Naquela tarde, Javier tinha uma reunião importante com o diretor de uma grande empresa, alguém com quem esperava fechar uma parceria para salvar seu negócio em crise.
Apresado, se arrumou, deixando o sogro sozinho no quintal.
Pouco depois, a campainha tocou.
Um carro de luxo parou em frente à casa.

Desceu um homem elegante, de meia-idade, com terno impecável. Javier correu para recebê-lo com sorriso servil:
—Diretor! Seja bem-vindo, entre, por favor!
Mas, ao entrar, Javier congelou.
O visitante caminhou direto até Don Pedro, que estava sentado em silêncio, e falou com respeito:
—Boa tarde, Don Pedro. Sou Alejandro Ramírez, diretor da ABC Company, e vim conforme combinado com o senhor.
A boca de Javier caiu. O “diretor” com quem sonhara em fazer parceria tratava seu sogro camponês com total deferência.
Don Pedro sorriu e explicou calmamente: —Não quero me gabar, mas há anos invisto minhas economias com alguns parceiros nesta empresa.
Alejandro é o gerente geral. Hoje vim não apenas visitar minha filha, mas também para discutir a abertura de uma filial na cidade.

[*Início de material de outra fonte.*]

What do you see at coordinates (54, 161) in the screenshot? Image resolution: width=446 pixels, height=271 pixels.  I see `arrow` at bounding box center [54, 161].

Pensei em apresentá-lo a ele para que pudessem colaborar…
O corpo de Javier desabou por dentro.
Lembrou-se da sua indiferença, das respostas curtas, do desprezo que demonstrara.
Tudo o que sentiu foi profundo arrependimento. Ele gaguejou:
—Perdoe-me, Don Pedro… Eu não sabia…
O sogro suspirou e disse devagar: —Não espero que você me respeite pelo dinheiro. Só quero que ame minha filha e valorize a família.
Mas hoje vi claramente o que pesa mais em seu coração.
Levantou-se, pegou sua velha mochila e se preparou para partir.
María chorou e tentou impedir o pai. Javier, por outro lado, ficou pálido, lamentando.
A oportunidade dourada escapara por causa de seu orgulho e desprezo.

Naquela noite, a casa ficou em silêncio.
Javier, abatido, percebeu que a verdadeira riqueza não estava em um terno elegante, uma carteira cheia ou um carro luxuoso, mas na bondade e dignidade das pessoas.
E compreendeu que havia perdido não apenas uma oportunidade de negócio, mas também a confiança de sua esposa e o respeito de seu sogro: o humilde agricultor que, na verdade, era acionista majoritário da empresa com a qual tanto sonhara trabalhar.